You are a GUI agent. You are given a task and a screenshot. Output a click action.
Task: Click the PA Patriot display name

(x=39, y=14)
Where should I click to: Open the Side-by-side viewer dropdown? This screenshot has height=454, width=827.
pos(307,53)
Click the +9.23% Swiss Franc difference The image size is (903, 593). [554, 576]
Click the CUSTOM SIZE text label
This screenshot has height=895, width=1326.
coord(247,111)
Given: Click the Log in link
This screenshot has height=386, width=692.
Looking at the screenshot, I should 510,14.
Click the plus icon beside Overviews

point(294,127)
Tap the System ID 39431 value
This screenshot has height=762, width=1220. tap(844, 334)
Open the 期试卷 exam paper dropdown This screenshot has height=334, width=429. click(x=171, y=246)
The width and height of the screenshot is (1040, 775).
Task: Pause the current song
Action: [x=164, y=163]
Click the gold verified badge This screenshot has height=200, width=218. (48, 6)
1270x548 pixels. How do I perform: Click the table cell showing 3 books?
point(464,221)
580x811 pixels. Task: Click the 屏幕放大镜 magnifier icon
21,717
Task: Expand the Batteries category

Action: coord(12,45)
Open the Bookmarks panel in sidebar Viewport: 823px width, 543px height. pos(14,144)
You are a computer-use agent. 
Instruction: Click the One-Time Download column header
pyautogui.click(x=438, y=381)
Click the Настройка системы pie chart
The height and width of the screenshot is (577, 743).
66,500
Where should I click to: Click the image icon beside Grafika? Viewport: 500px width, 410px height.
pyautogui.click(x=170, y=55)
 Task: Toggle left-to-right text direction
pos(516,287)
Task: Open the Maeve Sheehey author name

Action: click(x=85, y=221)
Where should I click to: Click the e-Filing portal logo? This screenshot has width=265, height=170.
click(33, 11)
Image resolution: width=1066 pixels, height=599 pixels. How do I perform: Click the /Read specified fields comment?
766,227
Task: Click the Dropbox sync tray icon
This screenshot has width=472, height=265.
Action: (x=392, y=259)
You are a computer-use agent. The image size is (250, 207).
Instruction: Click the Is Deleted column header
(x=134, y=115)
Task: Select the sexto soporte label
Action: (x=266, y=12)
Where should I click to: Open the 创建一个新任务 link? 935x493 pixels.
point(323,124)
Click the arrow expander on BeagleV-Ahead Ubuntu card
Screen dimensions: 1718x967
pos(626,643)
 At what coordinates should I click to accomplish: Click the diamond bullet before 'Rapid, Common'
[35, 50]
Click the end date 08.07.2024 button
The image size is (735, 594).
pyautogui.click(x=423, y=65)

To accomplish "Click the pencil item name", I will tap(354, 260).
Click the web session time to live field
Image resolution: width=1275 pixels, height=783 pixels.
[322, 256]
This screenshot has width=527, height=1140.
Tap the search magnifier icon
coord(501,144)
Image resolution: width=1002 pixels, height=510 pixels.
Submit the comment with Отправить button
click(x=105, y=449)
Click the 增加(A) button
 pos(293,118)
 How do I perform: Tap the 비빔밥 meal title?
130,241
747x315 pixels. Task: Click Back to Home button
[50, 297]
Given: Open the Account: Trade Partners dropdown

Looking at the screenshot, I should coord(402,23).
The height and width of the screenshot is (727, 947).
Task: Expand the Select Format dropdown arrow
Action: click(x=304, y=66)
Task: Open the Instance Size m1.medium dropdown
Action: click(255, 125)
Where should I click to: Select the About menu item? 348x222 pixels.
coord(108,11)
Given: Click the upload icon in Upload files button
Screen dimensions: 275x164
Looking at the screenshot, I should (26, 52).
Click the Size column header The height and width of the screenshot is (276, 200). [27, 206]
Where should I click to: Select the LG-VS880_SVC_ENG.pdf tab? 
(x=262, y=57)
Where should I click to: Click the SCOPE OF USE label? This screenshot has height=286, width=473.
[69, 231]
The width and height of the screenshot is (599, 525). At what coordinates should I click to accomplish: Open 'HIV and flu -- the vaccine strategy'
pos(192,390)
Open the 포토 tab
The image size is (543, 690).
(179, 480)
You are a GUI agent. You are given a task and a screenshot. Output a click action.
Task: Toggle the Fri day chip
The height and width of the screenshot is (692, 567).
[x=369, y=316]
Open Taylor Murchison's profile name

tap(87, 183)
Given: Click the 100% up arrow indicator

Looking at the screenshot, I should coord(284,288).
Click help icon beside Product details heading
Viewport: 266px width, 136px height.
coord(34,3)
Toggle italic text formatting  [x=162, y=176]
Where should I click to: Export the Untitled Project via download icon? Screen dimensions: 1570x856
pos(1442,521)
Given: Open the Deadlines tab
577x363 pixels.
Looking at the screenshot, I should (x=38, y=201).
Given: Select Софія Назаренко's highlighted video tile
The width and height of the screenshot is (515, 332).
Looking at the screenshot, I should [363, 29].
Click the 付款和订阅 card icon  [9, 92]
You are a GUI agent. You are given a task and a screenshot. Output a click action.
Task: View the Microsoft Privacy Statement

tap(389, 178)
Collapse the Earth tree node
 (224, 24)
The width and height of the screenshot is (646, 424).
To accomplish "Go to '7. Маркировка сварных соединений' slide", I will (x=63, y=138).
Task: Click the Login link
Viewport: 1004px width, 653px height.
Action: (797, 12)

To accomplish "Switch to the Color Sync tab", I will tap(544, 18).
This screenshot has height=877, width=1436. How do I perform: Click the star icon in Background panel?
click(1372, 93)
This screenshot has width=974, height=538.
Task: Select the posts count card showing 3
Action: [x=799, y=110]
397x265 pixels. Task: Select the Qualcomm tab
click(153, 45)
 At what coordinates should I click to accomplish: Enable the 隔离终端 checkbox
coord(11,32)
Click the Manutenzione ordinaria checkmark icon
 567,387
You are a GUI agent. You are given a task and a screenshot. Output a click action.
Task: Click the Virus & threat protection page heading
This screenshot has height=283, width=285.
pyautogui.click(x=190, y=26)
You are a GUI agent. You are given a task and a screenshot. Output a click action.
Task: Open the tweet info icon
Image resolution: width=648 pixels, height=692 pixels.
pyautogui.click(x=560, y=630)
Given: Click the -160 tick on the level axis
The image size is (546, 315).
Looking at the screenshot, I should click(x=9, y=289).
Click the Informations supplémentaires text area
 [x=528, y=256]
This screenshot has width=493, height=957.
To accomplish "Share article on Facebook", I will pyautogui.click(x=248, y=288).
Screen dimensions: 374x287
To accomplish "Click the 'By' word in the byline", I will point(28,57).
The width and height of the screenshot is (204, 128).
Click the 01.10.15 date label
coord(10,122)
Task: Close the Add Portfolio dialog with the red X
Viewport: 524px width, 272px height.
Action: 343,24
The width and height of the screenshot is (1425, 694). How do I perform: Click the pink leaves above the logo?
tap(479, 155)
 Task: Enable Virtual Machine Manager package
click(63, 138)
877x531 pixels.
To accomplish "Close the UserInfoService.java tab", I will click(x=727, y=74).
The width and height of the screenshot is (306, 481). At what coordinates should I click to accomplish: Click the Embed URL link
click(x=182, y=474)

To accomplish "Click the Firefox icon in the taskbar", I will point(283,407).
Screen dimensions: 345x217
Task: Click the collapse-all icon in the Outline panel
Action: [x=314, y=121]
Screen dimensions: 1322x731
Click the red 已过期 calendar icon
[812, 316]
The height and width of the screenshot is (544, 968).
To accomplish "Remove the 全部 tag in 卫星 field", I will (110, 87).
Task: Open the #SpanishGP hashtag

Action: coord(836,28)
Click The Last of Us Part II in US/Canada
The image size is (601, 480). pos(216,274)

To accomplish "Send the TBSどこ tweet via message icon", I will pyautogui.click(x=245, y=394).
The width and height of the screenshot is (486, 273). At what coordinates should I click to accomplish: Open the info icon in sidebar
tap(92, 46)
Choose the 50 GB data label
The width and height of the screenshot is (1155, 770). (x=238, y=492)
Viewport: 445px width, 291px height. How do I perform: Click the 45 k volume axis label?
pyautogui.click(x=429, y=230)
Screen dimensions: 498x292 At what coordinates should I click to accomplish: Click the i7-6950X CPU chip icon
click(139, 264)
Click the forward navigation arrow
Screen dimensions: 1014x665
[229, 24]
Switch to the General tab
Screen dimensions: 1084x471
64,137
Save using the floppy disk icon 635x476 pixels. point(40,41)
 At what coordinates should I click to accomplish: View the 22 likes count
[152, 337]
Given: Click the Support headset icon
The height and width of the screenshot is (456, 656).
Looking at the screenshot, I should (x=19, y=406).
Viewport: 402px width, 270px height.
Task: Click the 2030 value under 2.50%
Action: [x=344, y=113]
***
REQUIRED ACTION: The lines to copy are those in the listing that contain "tweet".

TASK OUTPUT:
Task: Open the tweet info icon
To accomplish "Send the TBSどこ tweet via message icon", I will pyautogui.click(x=245, y=394).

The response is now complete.